Whilst there are overlaps in symptoms between the two diseases, some symptoms are more common with one type of aspergillosis.

ABPA is associated with allergic symptoms such as coughing and production of mucus. If you have asthma, ABPA will most likely result in worsening of your asthmatic symptoms (such as wheezing and shortness of breath). Fatigue, a fever and general feeling of weakness/illness (malaise) can also be present.

CPA is less associated with production of mucus and more with coughing and coughing up blood (haemoptysis). Symptoms such as fatigue, breathlessness and weight loss are also seen.

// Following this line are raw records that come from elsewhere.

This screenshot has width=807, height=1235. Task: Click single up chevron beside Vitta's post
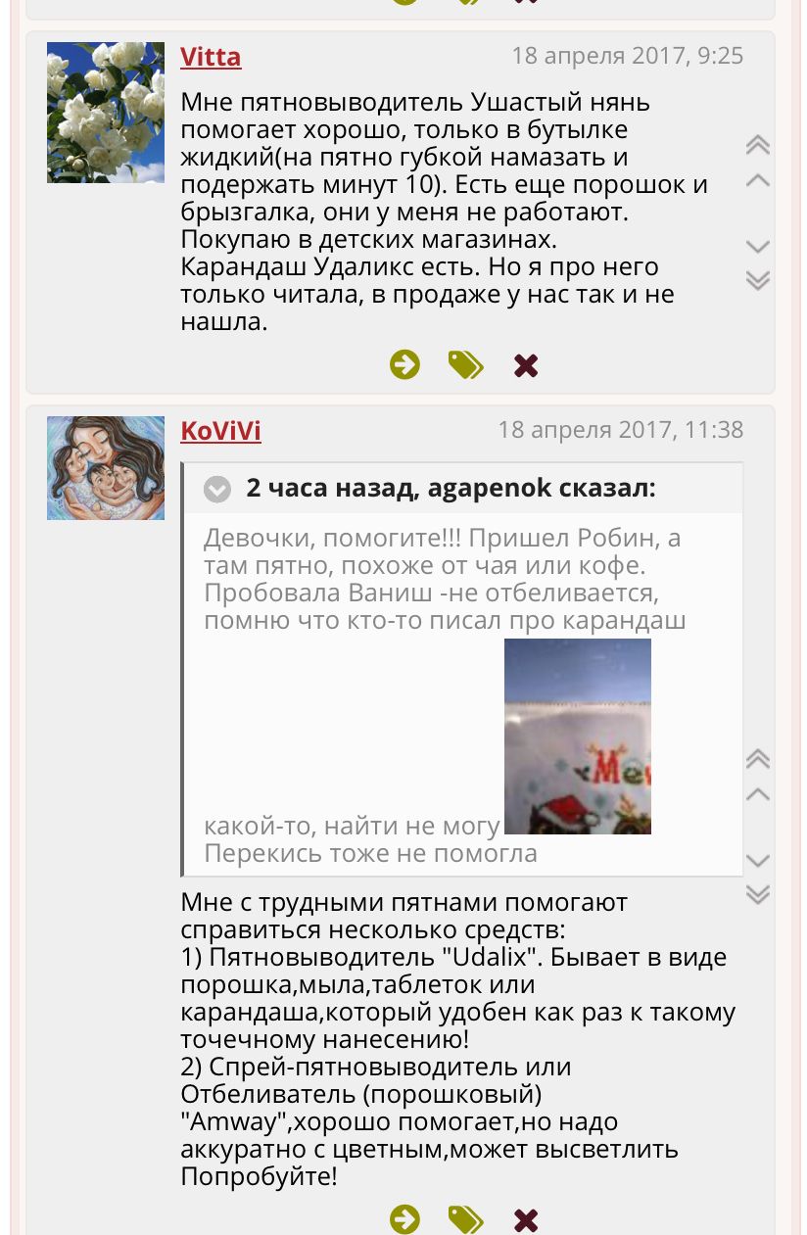(x=757, y=180)
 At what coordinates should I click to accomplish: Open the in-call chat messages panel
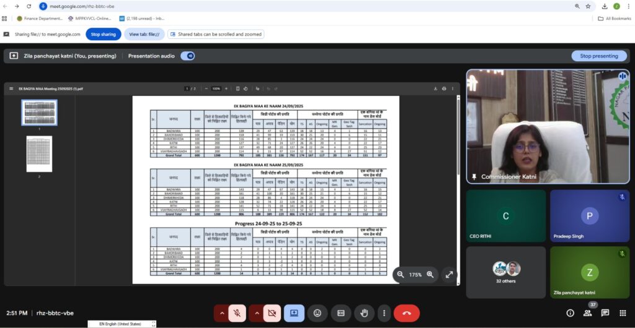click(605, 313)
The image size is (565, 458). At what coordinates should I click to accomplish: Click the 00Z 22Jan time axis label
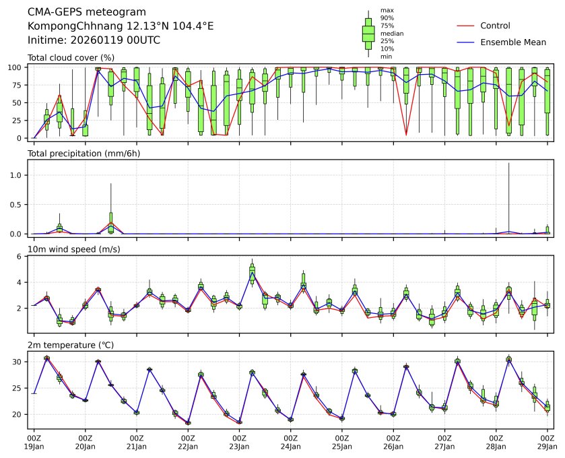coord(188,442)
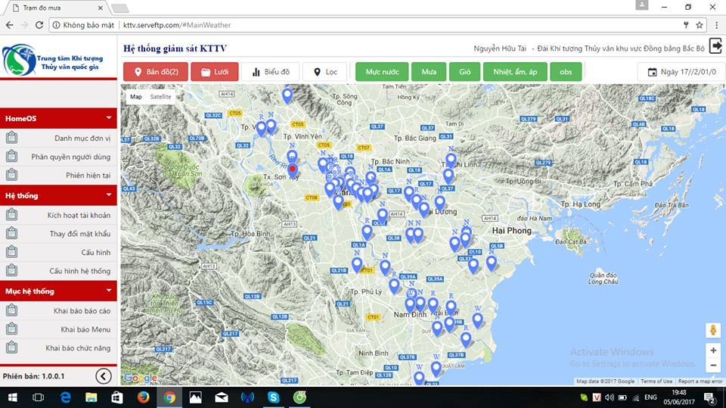Click the red station marker on the map
The image size is (726, 408).
point(293,169)
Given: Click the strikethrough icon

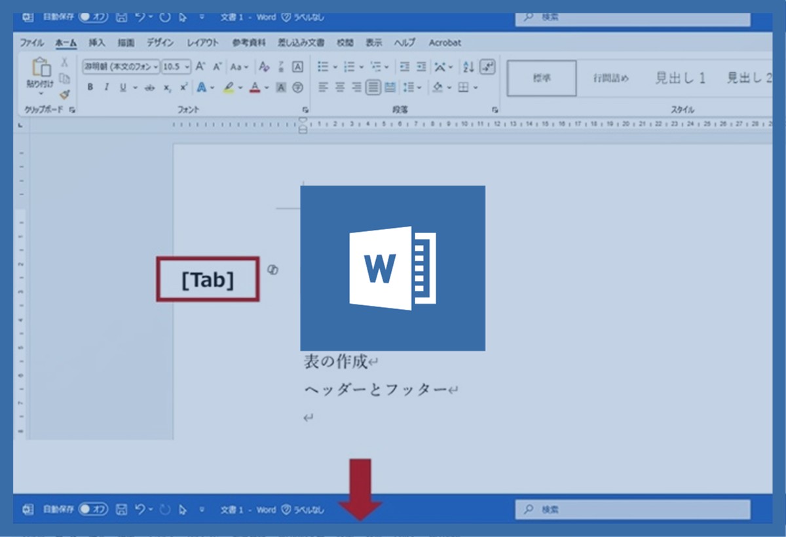Looking at the screenshot, I should 150,88.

In a Facebook poll put out by the National Aspergillosis Centre, this question was posed separately to people with ABPA and CPA:

‘What aspect(s) of your current quality of life are you most concerned about and would like to improve the most?’

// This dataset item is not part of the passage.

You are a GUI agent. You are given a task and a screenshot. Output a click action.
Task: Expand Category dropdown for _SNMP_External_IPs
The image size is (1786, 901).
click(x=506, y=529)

The top 5 answers for ABPA were:

  • Fatigue
  • Breathlessness
  • Coughing
  • Poor fitness
  • Wheeze

The top 5 answers for CPA were:

  • Fatigue
  • Breathlessness
  • Poor fitness
  • Anxiety
  • Weight loss/coughing/coughing up blood/side effects of anti-fungals (note these answers all got the same number of votes)

This is helpful in directly comparing symptoms reported from patients themselves.

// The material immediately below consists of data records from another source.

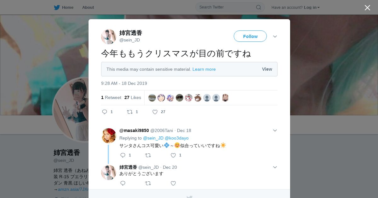378x198 pixels.
Task: Like the main tweet heart icon
Action: (155, 112)
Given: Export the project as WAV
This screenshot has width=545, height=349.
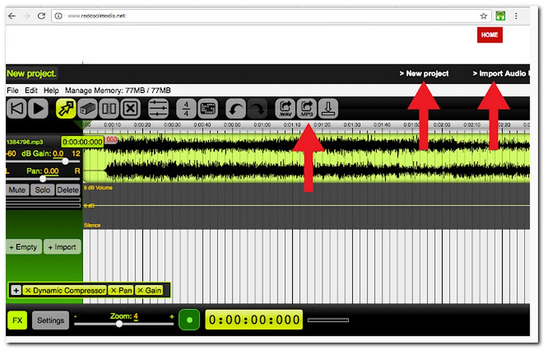Looking at the screenshot, I should [285, 108].
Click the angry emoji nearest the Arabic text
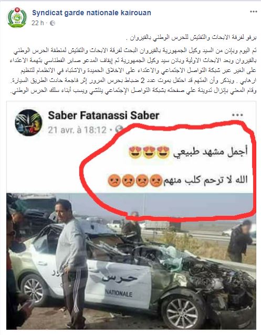 pyautogui.click(x=156, y=181)
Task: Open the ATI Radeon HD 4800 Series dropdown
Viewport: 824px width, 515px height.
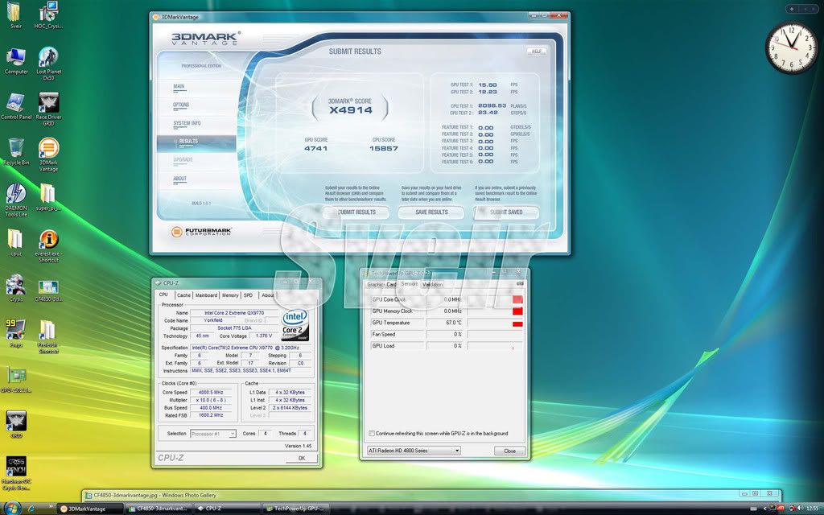Action: pyautogui.click(x=413, y=451)
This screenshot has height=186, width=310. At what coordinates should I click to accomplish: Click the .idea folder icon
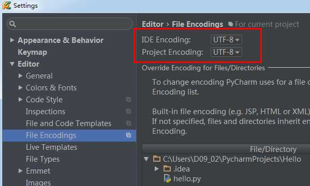tap(167, 168)
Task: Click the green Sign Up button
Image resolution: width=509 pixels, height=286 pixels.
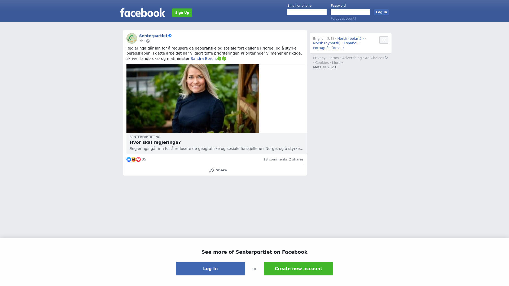Action: point(182,13)
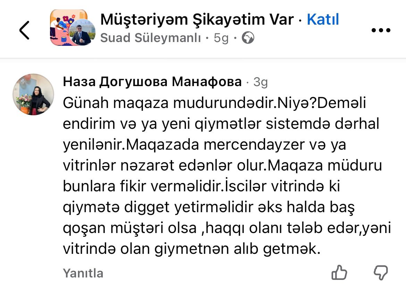The width and height of the screenshot is (406, 291).
Task: Select the comment line ending with getmək
Action: tap(192, 249)
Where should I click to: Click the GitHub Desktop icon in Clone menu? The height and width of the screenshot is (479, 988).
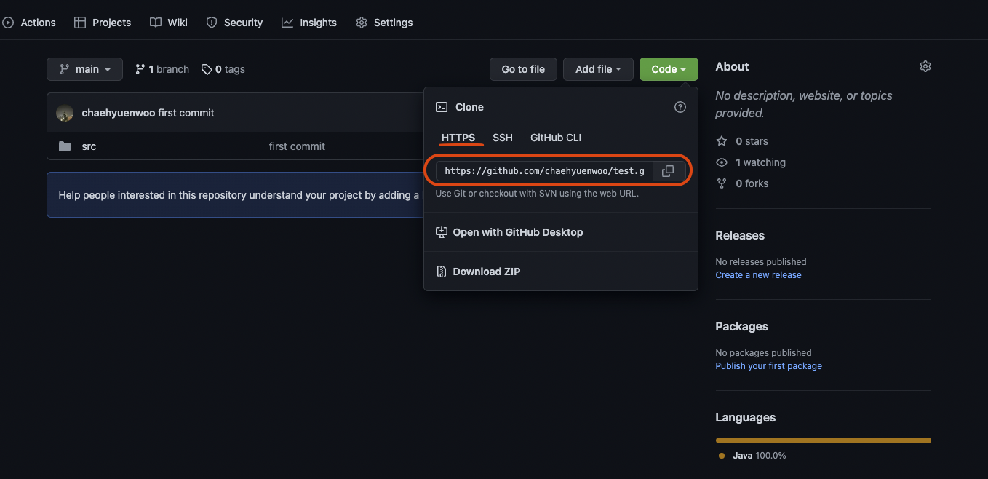(x=442, y=231)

The ABPA page on this website describes the updated diagnostic criteria – see this link https://aspergillosis.org/abpa-allergic-broncho-pulmonary-aspergillosis/

Diagnosis for CPA depends on radiological and microscopic findings, patient history and laboratory tests. CPA can develop into different forms such as chronic cavitary pulmonary aspergillosis (CCPA) or chronic fibrosing pulmonary aspergillosis (CFPA) – diagnosis is slightly different for each depending on radiological findings. The most common feature found on a CT scan of a CPA patient is an aspergilloma (morphological appearance of a fungal ball). Whilst this is very characteristic of CPA it cannot alone be used to determine a diagnosis and requires a positive aspergillus IgG or precipitins test for confirmation. Lung cavities present for at least 3 months may be seen with or without an aspergilloma, that, along with serological or microbiological evidence, can indicate CPA. Other tests such as Aspergillus antigen or DNA, biopsy showing fungal hyphae on microscopy, Aspergillus PCR, and respiratory samples that grow Aspergillus in culture are also indicative. Together with symptoms described by the patient, a combination of these findings is required to make a sure diagnosis.

Treatment for both diseases usually involves triazole therapy. For ABPA, corticosteroids are often used to control the body’s response to the spores and itraconazole is the current first-line antifungal treatment. Biologics may be an option for those with severe asthma. See more about biologics here – https://aspergillosis.org/biologics-and-eosinophilic-asthma/.

For CPA, the first-line treatment is itraconazole or voriconazole and surgery may be suitable to remove an aspergilloma. Diagnosis and a treatment plan is made by a respiratory consultant.

Hopefully this has given you a clearer picture on the two diseases. The main takeaway is that ABPA is characterised by an allergic reaction to aspergillus spores whereas CPA is not.